Work required »
Copy the lines below word for word, leaving out the pictures.

Pixel coordinate grounding data:
####
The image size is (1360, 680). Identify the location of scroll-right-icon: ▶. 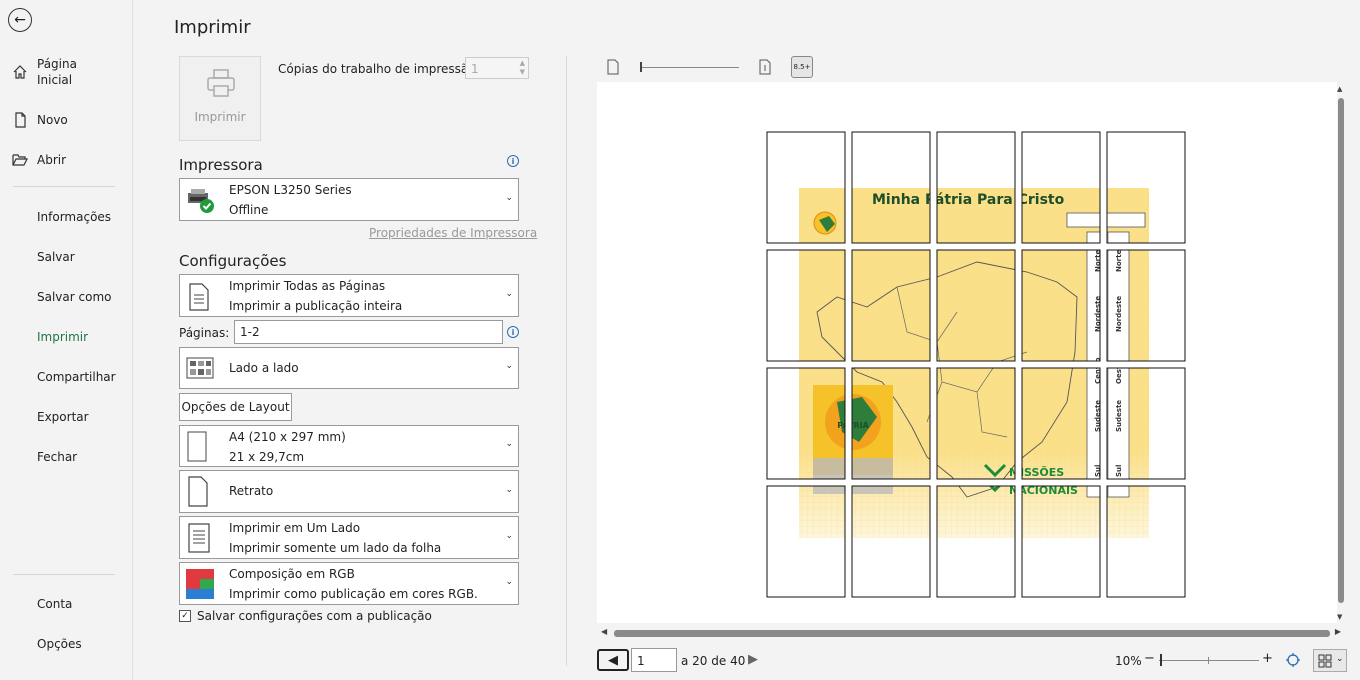
(1338, 632).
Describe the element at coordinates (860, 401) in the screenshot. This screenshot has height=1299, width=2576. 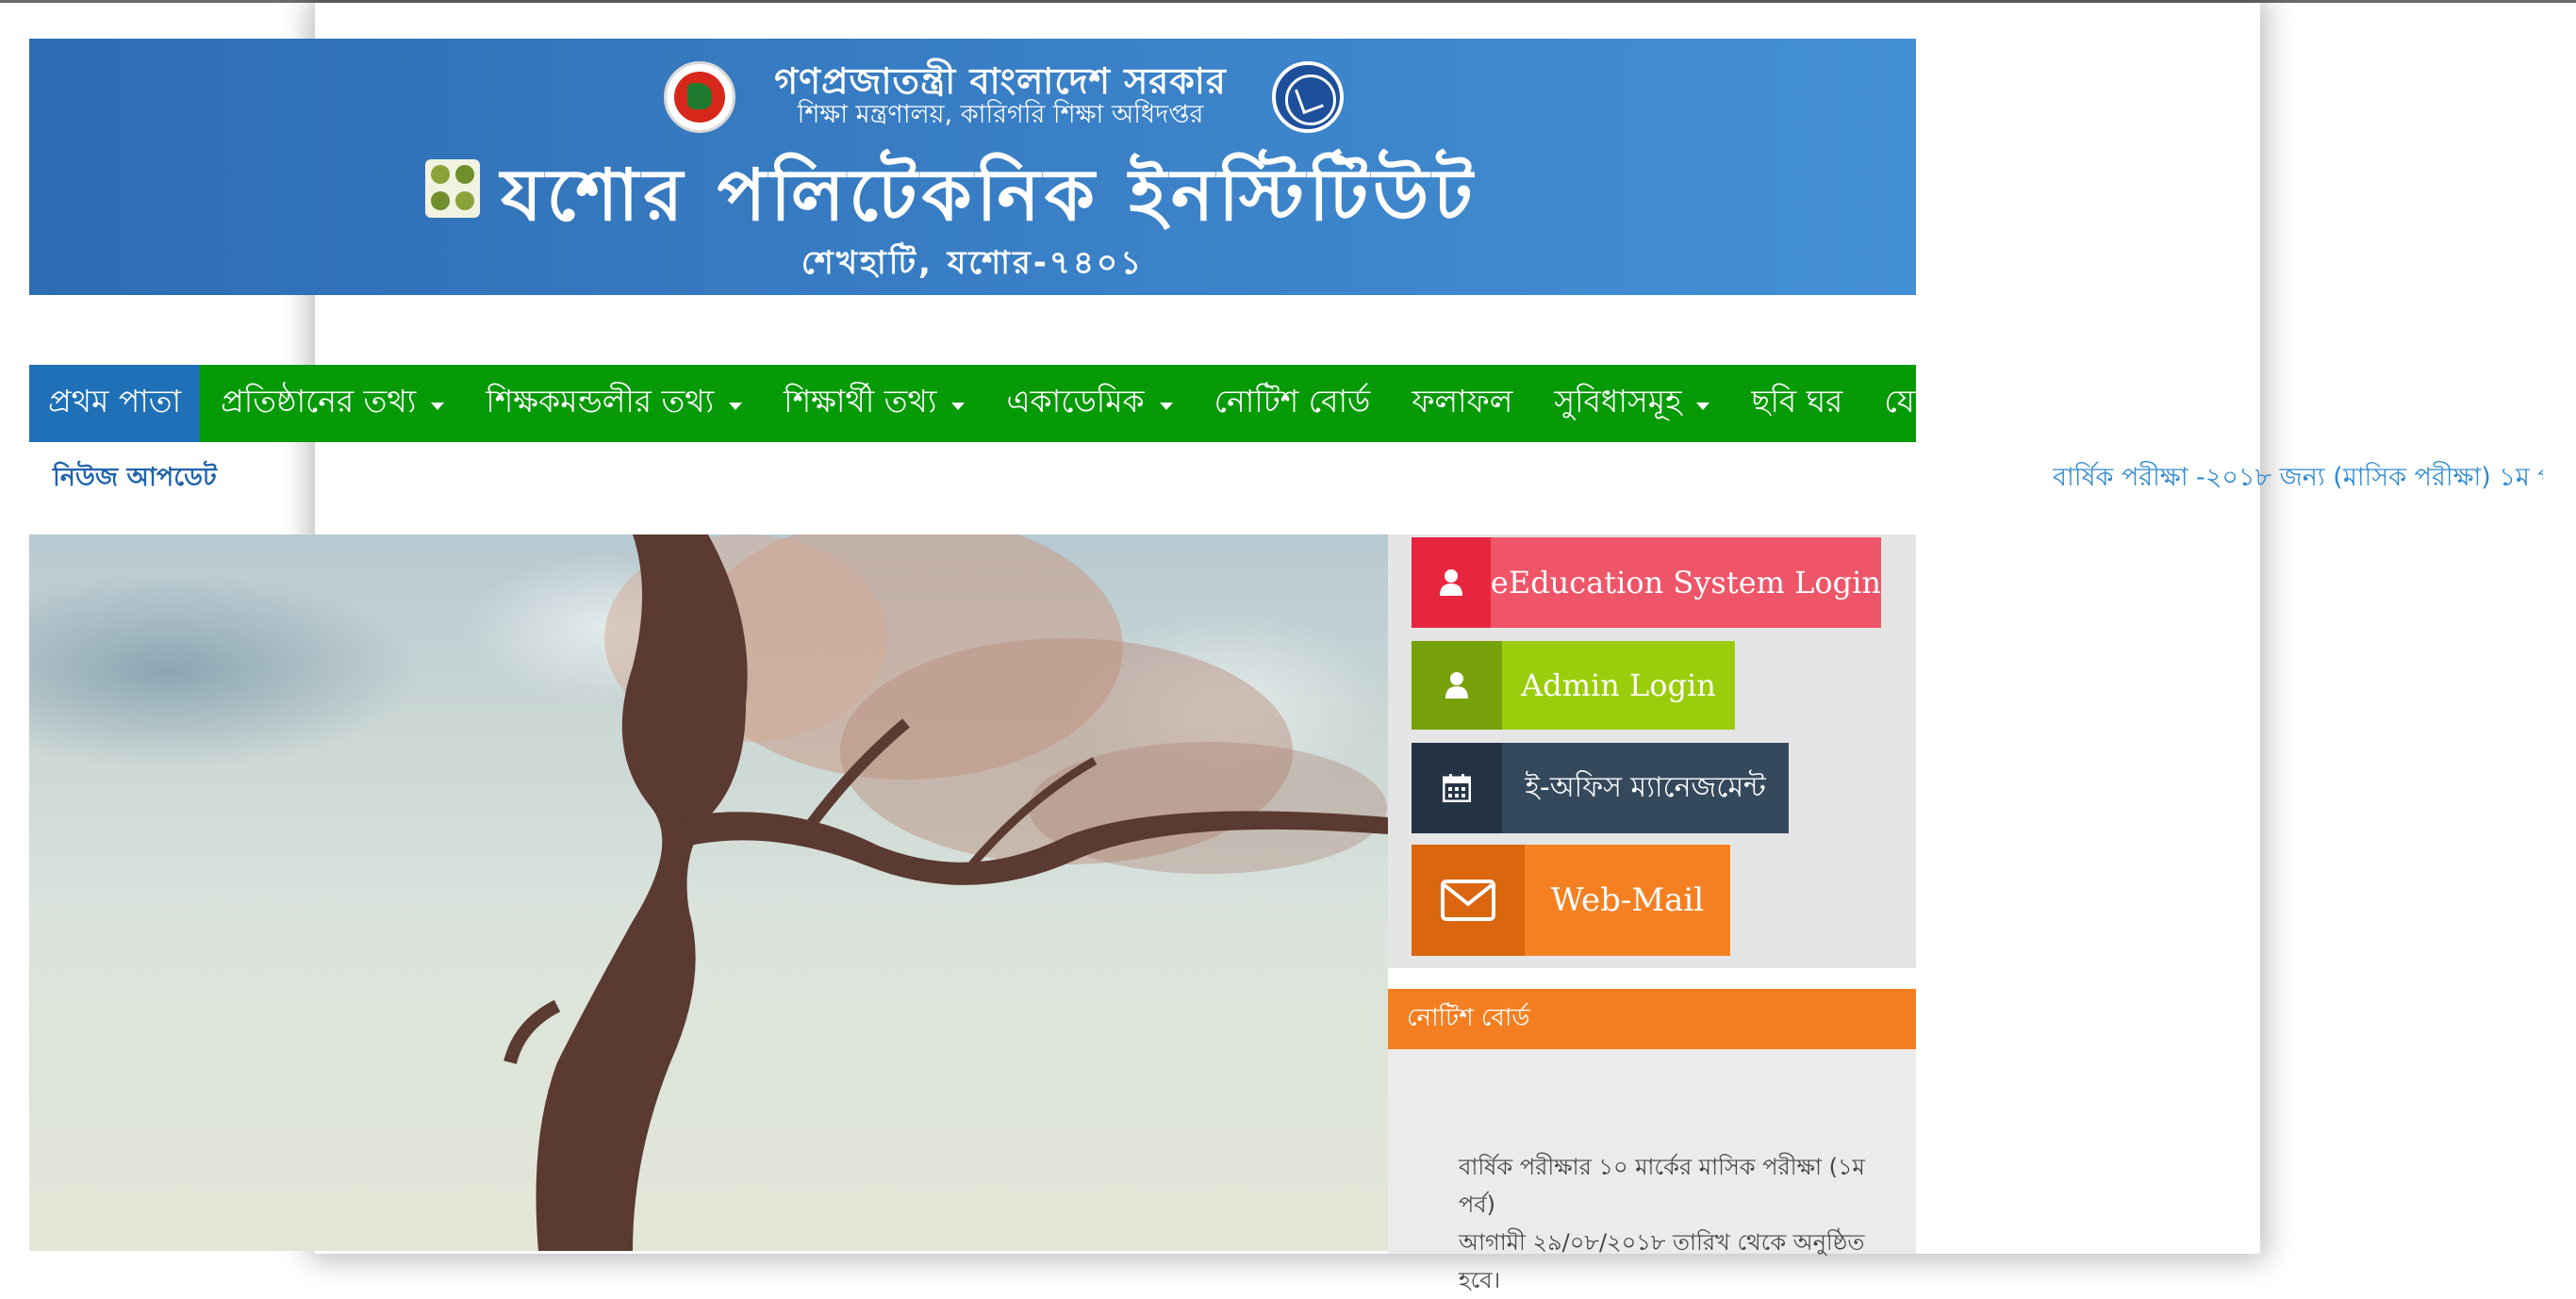
I see `nav-item-label: শিক্ষার্থী তথ্য` at that location.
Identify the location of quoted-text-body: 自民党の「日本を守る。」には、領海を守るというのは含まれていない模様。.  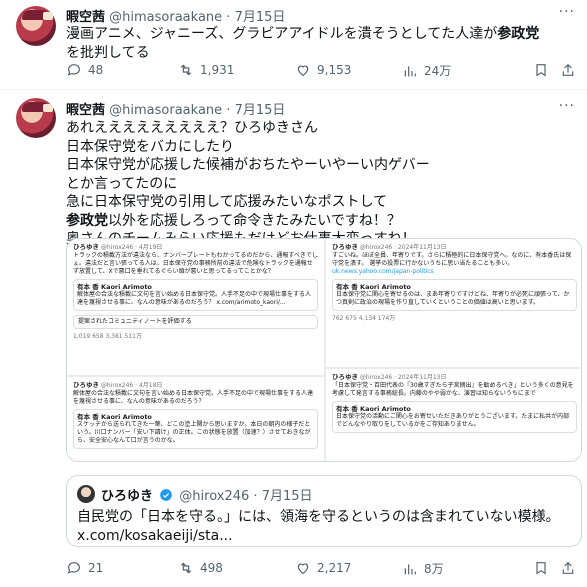
(318, 517).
####
Task result »
The image size is (1360, 680). Identify the location of scroll-right-icon: ▶. 
(1338, 632).
Describe the element at coordinates (860, 401) in the screenshot. This screenshot has height=1299, width=2576. 
I see `nav-item-label: শিক্ষার্থী তথ্য` at that location.
Identify the location of quoted-text-body: 自民党の「日本を守る。」には、領海を守るというのは含まれていない模様。.  
(318, 517).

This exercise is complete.